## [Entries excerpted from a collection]
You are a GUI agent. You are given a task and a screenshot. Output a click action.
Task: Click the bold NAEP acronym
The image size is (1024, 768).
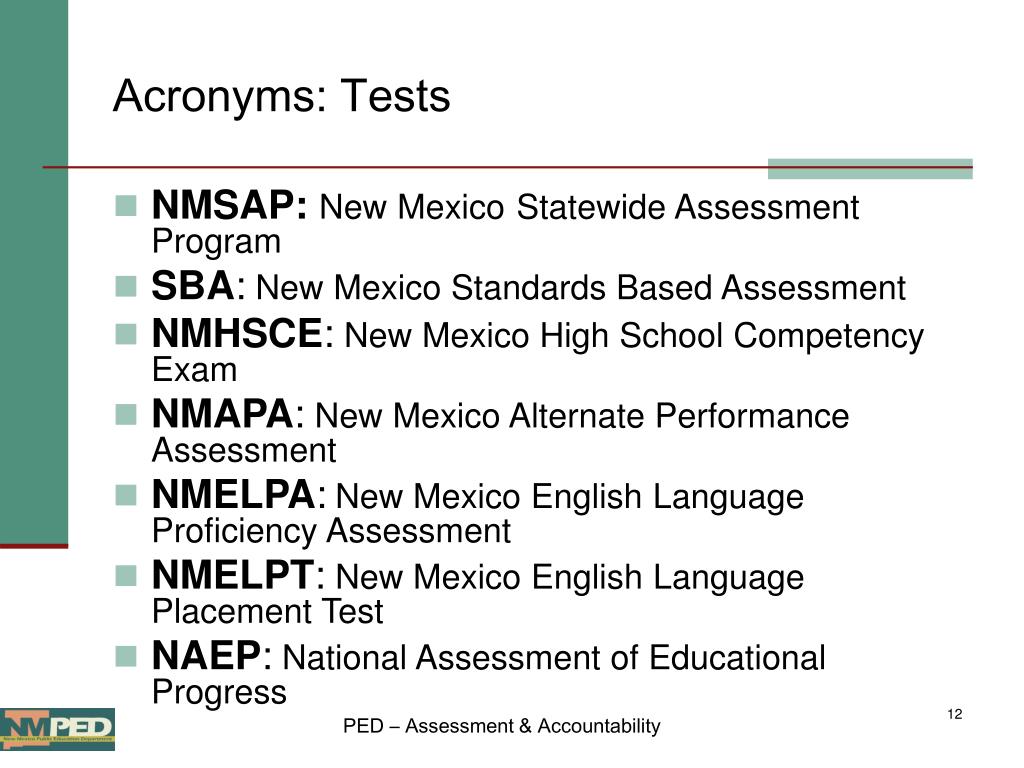(x=206, y=656)
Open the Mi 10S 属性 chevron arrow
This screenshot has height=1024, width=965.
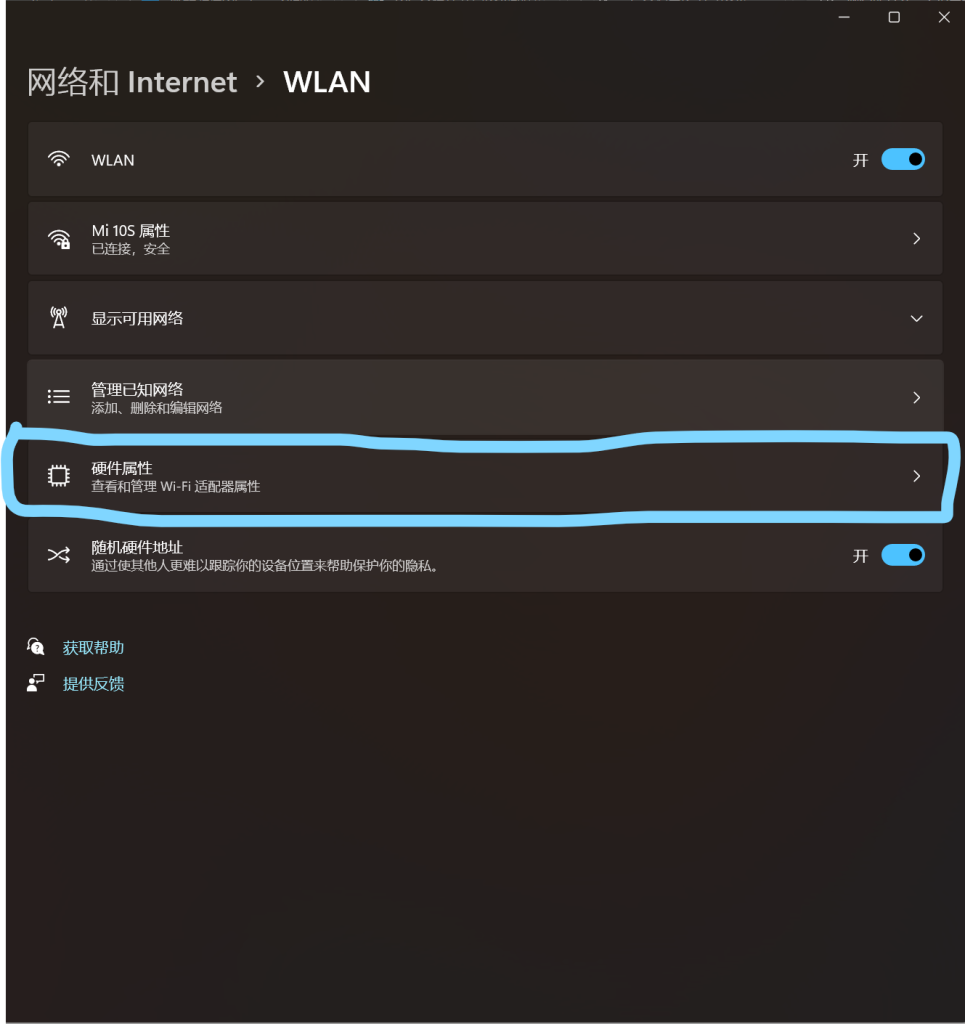[x=917, y=239]
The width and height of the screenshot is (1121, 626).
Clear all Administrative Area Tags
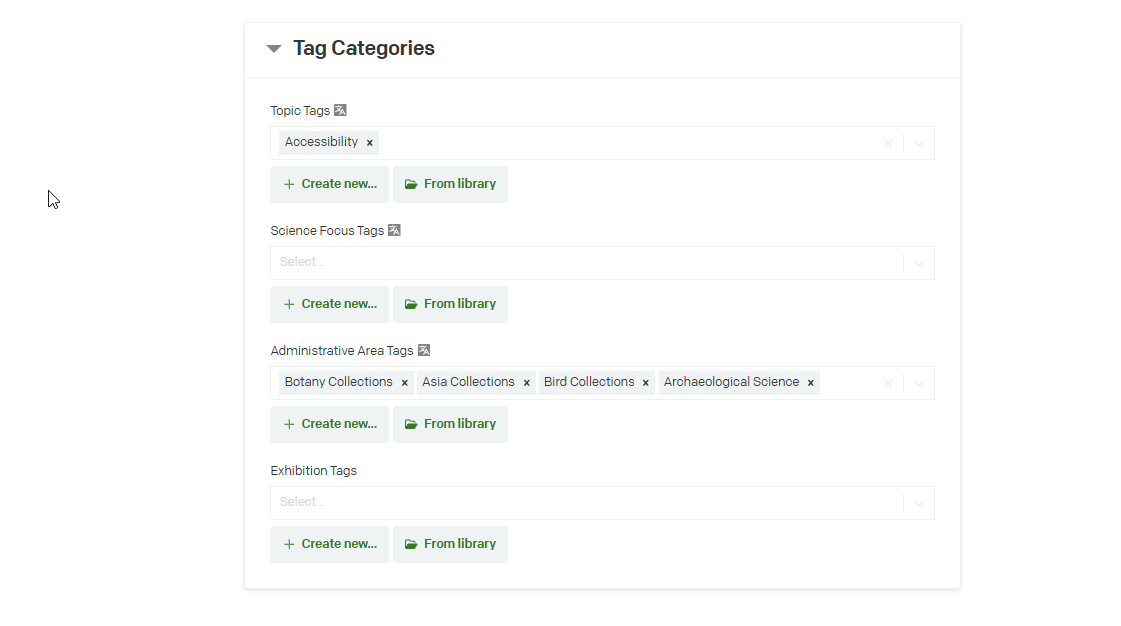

## [Stated exercise]
Rewrite all the entries with every "screenshot" replaced by "capture" and nothing else changed. Leave the pictures out.

## [Full output]
You are a GUI agent. You are given a task and a capture. Output a click action.
Task: Click the bold NAEP acronym
The image size is (1024, 768).
(x=206, y=656)
Open the Mi 10S 属性 chevron arrow
This capture has height=1024, width=965.
[x=917, y=239]
The width and height of the capture is (1121, 626).
Clear all Administrative Area Tags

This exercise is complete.